Location data for words and elements
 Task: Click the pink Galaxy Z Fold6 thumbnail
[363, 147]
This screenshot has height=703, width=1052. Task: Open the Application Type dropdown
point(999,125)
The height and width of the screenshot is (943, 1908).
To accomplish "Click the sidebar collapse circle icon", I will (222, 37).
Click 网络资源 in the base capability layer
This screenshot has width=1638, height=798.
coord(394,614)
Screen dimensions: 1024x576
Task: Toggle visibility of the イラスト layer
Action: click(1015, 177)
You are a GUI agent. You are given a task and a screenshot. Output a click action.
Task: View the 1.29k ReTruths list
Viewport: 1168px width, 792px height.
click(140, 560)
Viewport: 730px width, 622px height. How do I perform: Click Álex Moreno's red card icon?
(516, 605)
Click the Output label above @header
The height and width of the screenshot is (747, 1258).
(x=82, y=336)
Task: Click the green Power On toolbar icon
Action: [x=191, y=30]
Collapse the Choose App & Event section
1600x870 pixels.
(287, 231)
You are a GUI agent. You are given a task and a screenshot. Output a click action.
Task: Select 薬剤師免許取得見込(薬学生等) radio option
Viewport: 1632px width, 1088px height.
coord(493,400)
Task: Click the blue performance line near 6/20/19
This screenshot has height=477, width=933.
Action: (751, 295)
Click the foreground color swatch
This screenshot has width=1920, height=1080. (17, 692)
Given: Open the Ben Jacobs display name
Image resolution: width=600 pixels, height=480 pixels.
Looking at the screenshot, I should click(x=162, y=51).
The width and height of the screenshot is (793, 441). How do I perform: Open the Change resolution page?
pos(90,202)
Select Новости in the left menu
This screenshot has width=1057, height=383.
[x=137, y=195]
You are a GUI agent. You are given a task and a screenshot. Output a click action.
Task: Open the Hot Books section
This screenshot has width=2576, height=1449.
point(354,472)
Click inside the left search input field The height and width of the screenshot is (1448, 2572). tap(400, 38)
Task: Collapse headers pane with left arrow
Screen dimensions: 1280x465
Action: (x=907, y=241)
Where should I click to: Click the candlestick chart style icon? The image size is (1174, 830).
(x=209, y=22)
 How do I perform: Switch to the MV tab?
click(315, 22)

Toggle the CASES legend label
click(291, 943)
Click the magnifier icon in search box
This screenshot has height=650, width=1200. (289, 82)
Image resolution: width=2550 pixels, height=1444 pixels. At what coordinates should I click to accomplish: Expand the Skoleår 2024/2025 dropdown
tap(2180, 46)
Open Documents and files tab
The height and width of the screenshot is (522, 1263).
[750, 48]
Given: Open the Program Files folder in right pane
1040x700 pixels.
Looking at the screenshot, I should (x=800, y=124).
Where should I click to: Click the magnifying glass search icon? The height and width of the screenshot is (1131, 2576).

__OBJECTIVE__. Retype the whole listing above, keeping every line and character unchanged.

__EXERCISE ANSWER__.
 Task: Click the pink Galaxy Z Fold6 thumbnail
[363, 147]
This screenshot has height=703, width=1052. Task: Open the Application Type dropdown
point(999,125)
The height and width of the screenshot is (943, 1908).
To accomplish "Click the sidebar collapse circle icon", I will (222, 37).
Click 网络资源 in the base capability layer
This screenshot has width=1638, height=798.
coord(394,614)
Screen dimensions: 1024x576
Task: Toggle visibility of the イラスト layer
Action: click(1015, 177)
You are a GUI agent. You are given a task and a screenshot. Output a click action.
Task: View the 1.29k ReTruths list
Viewport: 1168px width, 792px height.
click(140, 560)
Viewport: 730px width, 622px height. How do I perform: Click Álex Moreno's red card icon?
(516, 605)
Click the Output label above @header
The height and width of the screenshot is (747, 1258).
(x=82, y=336)
Task: Click the green Power On toolbar icon
Action: [x=191, y=30]
Collapse the Choose App & Event section
1600x870 pixels.
(287, 231)
You are a GUI agent. You are given a task and a screenshot. Output a click action.
Task: Select 薬剤師免許取得見込(薬学生等) radio option
Viewport: 1632px width, 1088px height.
coord(493,400)
Task: Click the blue performance line near 6/20/19
This screenshot has height=477, width=933.
Action: (751, 295)
Click the foreground color swatch
This screenshot has width=1920, height=1080. (17, 692)
Given: Open the Ben Jacobs display name
Image resolution: width=600 pixels, height=480 pixels.
Looking at the screenshot, I should click(x=162, y=51).
The width and height of the screenshot is (793, 441). How do I perform: Open the Change resolution page?
pos(90,202)
Select Новости in the left menu
This screenshot has width=1057, height=383.
[x=137, y=195]
You are a GUI agent. You are given a task and a screenshot. Output a click action.
Task: Open the Hot Books section
This screenshot has width=2576, height=1449.
point(354,472)
Click inside the left search input field The height and width of the screenshot is (1448, 2572). tap(400, 38)
Task: Collapse headers pane with left arrow
Screen dimensions: 1280x465
Action: (x=907, y=241)
Where should I click to: Click the candlestick chart style icon? The image size is (1174, 830).
(x=209, y=22)
 How do I perform: Switch to the MV tab?
click(315, 22)

Toggle the CASES legend label
click(291, 943)
Click the magnifier icon in search box
This screenshot has height=650, width=1200. (289, 82)
Image resolution: width=2550 pixels, height=1444 pixels. At what coordinates should I click to accomplish: Expand the Skoleår 2024/2025 dropdown
tap(2180, 46)
Open Documents and files tab
The height and width of the screenshot is (522, 1263).
[750, 48]
Given: Open the Program Files folder in right pane
1040x700 pixels.
Looking at the screenshot, I should (x=800, y=124).
Where should I click to: Click the magnifying glass search icon? The height and width of the screenshot is (1131, 2576).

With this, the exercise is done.